A young lady named Jennifer worked with Adam in helping him learn skills back in 2001-2002. Jennifer was special in that she was in her early 20s, unmarried, but totally dedicated and passionate about the special population in her community. She had a lot of knowledge about resources for someone so young and without a direct link to special needs in her own personal life. After leaving our home and Adam, we have kept in touch consistently, as I do with many of our past tutors. Sometime in 2002, Jennifer directed me to a resource called Ambucs that identifies children who would benefit and enjoy a modified tricycle for special needs.
I found myself last minute at the open house and was impressed with the sincere interest in my child and his needs and the individualized attention they gave him in fitting him with a bike that might suit his age and needs. I was amazed to see Adam shoot off on that bike right inside that public building immediately upon sitting! He had never ridden a bike independently before, but there he was, doing so on this particular modified bike. We qualified to receive one and a few months later, did at a special ceremony. Here is Adam riding that bike (one pedals with their feet AND hands, which seemed to be the clincher for Adam in being so successful with it):
Adam spent some good months being interested in riding his Ambucs bike, including hauling it up to the top of the cul-de-sac, which is on a slight incline, and coasting down and into our driveway, which continues the same incline/decline. Eventually, this resource waned in progressing toward a regular bike.
A year or so later, I became re-inspired as to what might be the next “step” to riding a bike for Adam. I envisioned that if Adam could FEEL the thrill of the ride on a bike, that he had progressed enough in his cognitive skills that he might just become self motivated in figuring out how to ride a bike. I knew that it wasn’t that he couldn’t physically ride a bike . . . that wasn’t what was preventing him from doing so. It was pure and simply Adam’s lack of “natural drive” to desire such a thing.
So, to get Adam on a bike and riding, I thought . . . tandem bike! One Easter season, as I was shopping at Wal-Mart, I saw scores of tandem bikes hanging from their ceiling. I spied the reasonable price and determined that I would buy a tandem bike for Adam for his Easter present. (Our tradition for Easter presents is getting each child an outdoor toy.) He was immediately interested after seeing Dad and Abbey demonstrate the process. He’s been riding off and on over the past year on the tandem bike with Dad, Mom, or Abbey.
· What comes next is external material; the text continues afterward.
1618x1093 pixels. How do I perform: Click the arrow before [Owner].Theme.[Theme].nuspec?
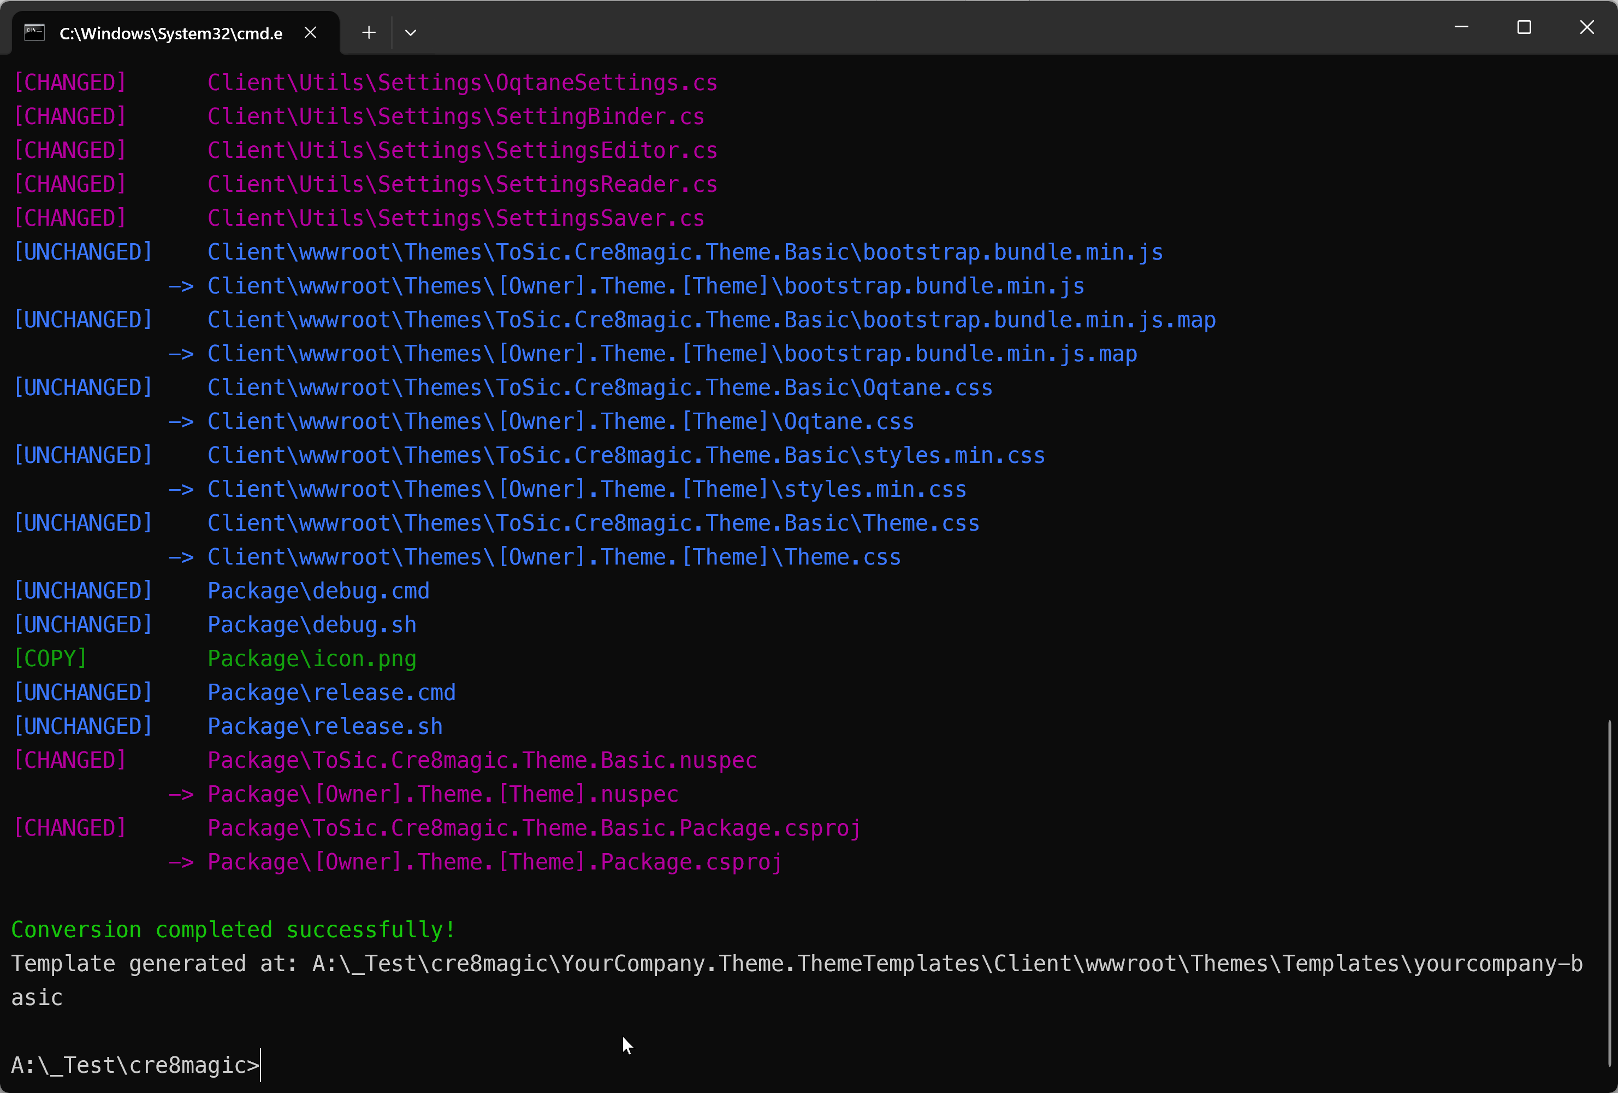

Here he is with Dad:
A tandem bike allows a person to have the “thrill of the ride”, with the wind blowing though their hair, pedaling the bike (with some holding back from the person in the front), and the feel of what balance on a bike is like in all its forms. Sure enough, some months back, Adam started hauling out his younger brother’s little bikes to the top of the cul-de-sac, sitting on it, and putting his feet up in the air as he coasted down the incline into the driveway . . . on a two-wheeler! using his balance! enjoying himself! The conditions were all set up to take the plunge into independent, two-wheeled bike-riding 🙂
So, in June this summer, I fitted him out with Abbey’s old bike as the perfect size for him to learn on. Basically, because of the past experiences on the other “steps” to bike riding, he seamlessly learned to ride this two-wheeler. Here he is riding, including convincing him to put on a helmet (no small feat), as well as shoes (most of my children love barefoot, him included . . . autism simply adds an element of “love of sameness” that makes it difficult to convince a child to do something different). Here’s a picture:
We’re not at the stage where he’s going off doing any more than “practice rides” at this time, but as time continues, I feel confident he will go venturing on his new mobile ability. In fact, as his imitation skills have improved enough that it inspires him to try new things, and as he watched his much younger brothers catapulting their bikes down the more serious decline of an empty lot across the street, I found myself seeing Adam hauling his bike to the top of this lot and coasting down, with his feet out, like his little brothers.
Tears on many levels . . .
I thought I would share our process for any others who might benefit.